» **Source excerpt**:
=======

Our share of the program
Virginia will receive roughly $46 million from the national Neighborhood Stabilization Program, an effort to help struggling cities swamped with empty, bank-owned properties. South Hampton Roads will receive as much as $10 million.

A new federal program aimed at stabilizing neighborhoods hit by foreclosures will inject roughly $46 million into Virginia next year, with South Hampton Roads receiving as much as $10 million in help.

The money, provided through the federal department of Housing and Urban Development, will allow cities to buy vacant foreclosed properties with the hope of renovating them and getting them into the hands of new homeowners.

But for municipalities swamped with hundreds of bank-owned properties, a few million won't go very far, housing officials said.

"You can't solve everybody's problem," said Christopher Walker, director of research and assessment for the Local Initiatives Support Corp., a national nonprofit that helps community development efforts. "You have to focus."

Norfolk has nearly 500 bank-owned properties, according to Realty Trac, a company that tracks foreclosures nationwide. Virginia Beach has more than 500, and Chesapeake roughly 340. Portsmouth has about 120, Suffolk about 65. The properties are

scattered across the region, with hotspots at central Norfolk, Kempsville and South Norfolk.

To apply for the federal money, cities must identify up to three specific areas where vacancy rates are above 10 percent and where foreclosed houses can be purchased for rehabilitation and resale.

Officials in Norfolk, Portsmouth, Chesapeake and Virginia Beach said they plan to apply. Officials with the city of Suffolk and the Suffolk Redevelopment and Housing Authority failed to return multiple phone calls over the past two weeks.

The national Neighborhood Stabilization Program is a $3.92 billion effort to help cities swamped with empty, bank-owned properties. States hardest hit by the housing downturn - California and Florida - each will receive a half-billion dollars through the program.

Across Virginia, Fairfax and Prince William counties received larger amounts because the foreclosure problems there are more severe. The rest of the state will share $38.7 million, doled out in maximum allotments of $2 million per city.

In Norfolk, officials originally hoped to receive between $5 million and $7 million, said Ron Williams, special assistant to the city manager. If Norfolk gets $2 million, it will be used to buy and renovate about a dozen houses, he said.

Norfolk city and housing authority employees have been analyzing neighborhoods that could benefit. The money likely will be used in an area where officials have already done revitalization work, Williams said. "This has to plug in to our existing programs."

=======

» **Supplied data**:
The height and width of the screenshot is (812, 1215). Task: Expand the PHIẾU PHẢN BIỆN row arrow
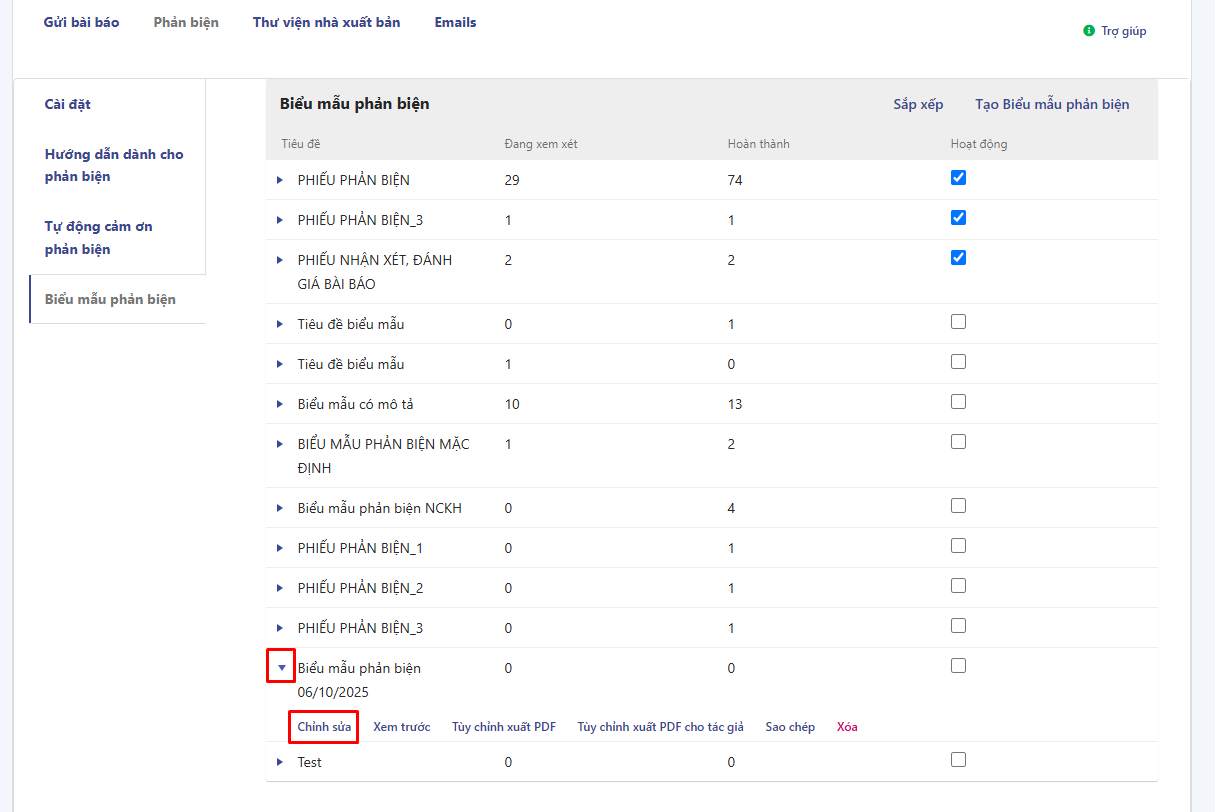pyautogui.click(x=280, y=180)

=======

» **Written problem 1**:
According to the article on Virginia's share of the foreclosure program, about how many bank-owned properties does Chesapeake have?
» **Written problem 2**:
Proceed with the article on Virginia's share of the foreclosure program, writing on from its final sentence.
The listing has no connection to the article on Virginia's share of the foreclosure program.

» **Final answer 1**:
Roughly 340.

» **Final answer 2**:
In other cities, officials said they plan to stretch dollars by borrowing or using other federal funding as a supplement.

Virginia Beach officials hope to cobble together at least

$4 million to tackle the problem, according to Andy Friedman, Virginia Beach's director of housing and neighborhood preservation.

In Virginia Beach and Chesapeake, city leaders said they want to partner with nonprofit developers who focus on low-income home buyers, such as Habitat for Humanity.

Both localities face added pressure that comes with foreclosures scattered across the city, including in higher-income neighborhoods. "We can't go out and purchase every property that's been foreclosed upon," said Dewayne Alford, deputy executive director of the Chesapeake Redevelopment and Housing Authority.

"Some are beyond the income of the first-time home buyer. So the market's going to have to take care of some of that."

Alford said his agency is looking to use the money in neighborhoods around Indian River Road, Airline Boulevard, upper Western Branch and in South Norfolk.

Cities must apply for the money by the end of January; it is likely to be doled out by early summer.

Todd Christensen, deputy director of the state's Department of Housing and Community Development, said he hopes Virginia's $38 million share will result in about $60 million in spending, with the difference coming from localities selling renovated houses and reinvesting that money.

"We're not here to take care of long-standing endemic housing problems," Christensen said at the Governor's Housing Conference in Hampton in early November.

"We want to see a neighborhood... where values have dropped because of foreclosures. This program can come in and have an impact on that."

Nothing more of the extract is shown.